For each day, we have two possible outcomes: catching the light red (success) or not catching the light red (failure). The probability of success is 0.35 and the probability of failure is 0.65.
a. The probability of catching the light red twice in a three-day period can be calculated as follows:
P(catching red light twice) = (3 choose 2) * (0.35)^2 * (0.65)^1
where (3 choose 2) = 3! / (2! * (3 - 2)!) = 3 is the number of ways to choose 2 out of 3 days.
P(catching red light twice) = 0.44175
Therefore, the probability of catching the light red twice in a three-day period is 0.44175 or approximately 0.44.
b.

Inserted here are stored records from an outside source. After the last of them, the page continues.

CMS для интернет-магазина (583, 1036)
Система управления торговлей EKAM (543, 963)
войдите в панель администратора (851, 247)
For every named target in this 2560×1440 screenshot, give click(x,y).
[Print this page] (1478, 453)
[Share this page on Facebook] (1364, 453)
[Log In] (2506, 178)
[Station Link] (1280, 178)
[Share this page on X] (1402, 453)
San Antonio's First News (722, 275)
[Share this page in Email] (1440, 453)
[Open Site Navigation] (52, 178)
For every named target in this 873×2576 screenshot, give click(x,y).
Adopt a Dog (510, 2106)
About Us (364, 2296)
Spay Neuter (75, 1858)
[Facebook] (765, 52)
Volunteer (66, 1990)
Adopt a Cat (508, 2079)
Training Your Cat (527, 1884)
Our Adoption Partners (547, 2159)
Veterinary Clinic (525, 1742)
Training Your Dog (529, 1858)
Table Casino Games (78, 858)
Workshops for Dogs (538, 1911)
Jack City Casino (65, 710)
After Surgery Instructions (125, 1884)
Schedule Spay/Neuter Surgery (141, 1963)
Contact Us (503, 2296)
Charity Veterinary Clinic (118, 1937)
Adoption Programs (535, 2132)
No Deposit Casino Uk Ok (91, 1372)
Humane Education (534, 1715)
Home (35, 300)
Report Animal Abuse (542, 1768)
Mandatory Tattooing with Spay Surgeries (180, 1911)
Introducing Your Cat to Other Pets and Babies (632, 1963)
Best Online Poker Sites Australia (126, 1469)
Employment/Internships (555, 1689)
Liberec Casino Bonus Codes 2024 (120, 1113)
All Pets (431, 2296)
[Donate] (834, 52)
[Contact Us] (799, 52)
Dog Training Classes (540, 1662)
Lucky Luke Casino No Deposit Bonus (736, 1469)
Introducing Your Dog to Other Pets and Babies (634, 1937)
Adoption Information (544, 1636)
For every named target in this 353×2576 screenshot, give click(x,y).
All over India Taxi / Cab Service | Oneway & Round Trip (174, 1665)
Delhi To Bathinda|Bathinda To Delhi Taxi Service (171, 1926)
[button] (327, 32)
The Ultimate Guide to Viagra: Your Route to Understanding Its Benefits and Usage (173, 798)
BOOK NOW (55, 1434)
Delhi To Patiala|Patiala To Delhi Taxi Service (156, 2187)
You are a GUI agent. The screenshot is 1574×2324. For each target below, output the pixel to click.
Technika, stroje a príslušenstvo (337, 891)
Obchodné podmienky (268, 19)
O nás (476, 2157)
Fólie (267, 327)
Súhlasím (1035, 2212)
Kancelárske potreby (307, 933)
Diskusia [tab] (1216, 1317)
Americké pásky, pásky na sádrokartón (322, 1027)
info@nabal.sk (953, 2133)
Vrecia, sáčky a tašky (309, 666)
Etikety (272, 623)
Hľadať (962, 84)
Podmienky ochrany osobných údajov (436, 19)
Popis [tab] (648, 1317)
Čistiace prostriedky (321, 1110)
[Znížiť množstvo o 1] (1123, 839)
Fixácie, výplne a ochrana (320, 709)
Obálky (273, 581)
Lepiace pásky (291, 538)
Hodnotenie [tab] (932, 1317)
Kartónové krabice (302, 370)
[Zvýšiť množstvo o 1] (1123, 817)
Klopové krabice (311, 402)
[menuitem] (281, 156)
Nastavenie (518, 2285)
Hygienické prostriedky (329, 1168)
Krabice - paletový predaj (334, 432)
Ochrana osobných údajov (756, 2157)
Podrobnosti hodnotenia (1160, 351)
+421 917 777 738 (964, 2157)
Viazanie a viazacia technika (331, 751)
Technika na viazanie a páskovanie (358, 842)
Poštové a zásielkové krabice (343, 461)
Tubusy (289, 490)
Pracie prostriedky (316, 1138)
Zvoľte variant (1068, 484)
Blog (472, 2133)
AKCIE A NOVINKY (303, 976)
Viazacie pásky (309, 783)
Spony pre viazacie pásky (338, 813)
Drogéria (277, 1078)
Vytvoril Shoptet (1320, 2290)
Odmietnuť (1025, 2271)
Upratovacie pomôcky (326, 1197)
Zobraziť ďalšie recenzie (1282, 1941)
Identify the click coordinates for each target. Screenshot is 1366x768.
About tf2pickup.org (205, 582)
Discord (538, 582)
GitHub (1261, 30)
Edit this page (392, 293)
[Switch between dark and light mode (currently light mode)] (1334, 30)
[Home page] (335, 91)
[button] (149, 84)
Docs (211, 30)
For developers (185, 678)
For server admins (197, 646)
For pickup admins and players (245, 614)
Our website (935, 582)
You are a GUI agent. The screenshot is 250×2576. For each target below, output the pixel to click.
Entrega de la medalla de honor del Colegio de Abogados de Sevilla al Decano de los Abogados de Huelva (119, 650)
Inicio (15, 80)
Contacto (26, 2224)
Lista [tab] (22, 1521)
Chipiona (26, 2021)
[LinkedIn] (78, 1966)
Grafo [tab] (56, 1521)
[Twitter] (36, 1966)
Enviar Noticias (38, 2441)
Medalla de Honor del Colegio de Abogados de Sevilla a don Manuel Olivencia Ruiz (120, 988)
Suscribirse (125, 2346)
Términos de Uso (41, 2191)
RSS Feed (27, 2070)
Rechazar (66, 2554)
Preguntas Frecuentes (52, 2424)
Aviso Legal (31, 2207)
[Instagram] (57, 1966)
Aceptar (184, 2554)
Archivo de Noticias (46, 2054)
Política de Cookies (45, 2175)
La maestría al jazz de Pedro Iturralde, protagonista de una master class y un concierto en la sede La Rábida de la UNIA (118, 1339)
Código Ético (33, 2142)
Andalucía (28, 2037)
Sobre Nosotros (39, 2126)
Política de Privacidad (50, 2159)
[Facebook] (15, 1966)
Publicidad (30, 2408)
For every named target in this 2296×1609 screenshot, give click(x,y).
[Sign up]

The probability of catching the light red all three days can be calculated as follows:
P(catching red light all three days) = (0.35)^3
P(catching red light all three days) = 0.042875
Therefore, the probability of catching the light red all three days is 0.042875 or approximately 0.04.
c. The probability of not catching the light red any of the three days can be calculated as follows:
P(not catching red light any of the three days) = (0.65)^3
P(not catching red light any of the three days) = 0.274625
Therefore, the probability of not catching the light red any of the three days is 0.274625 or approximately 0.27.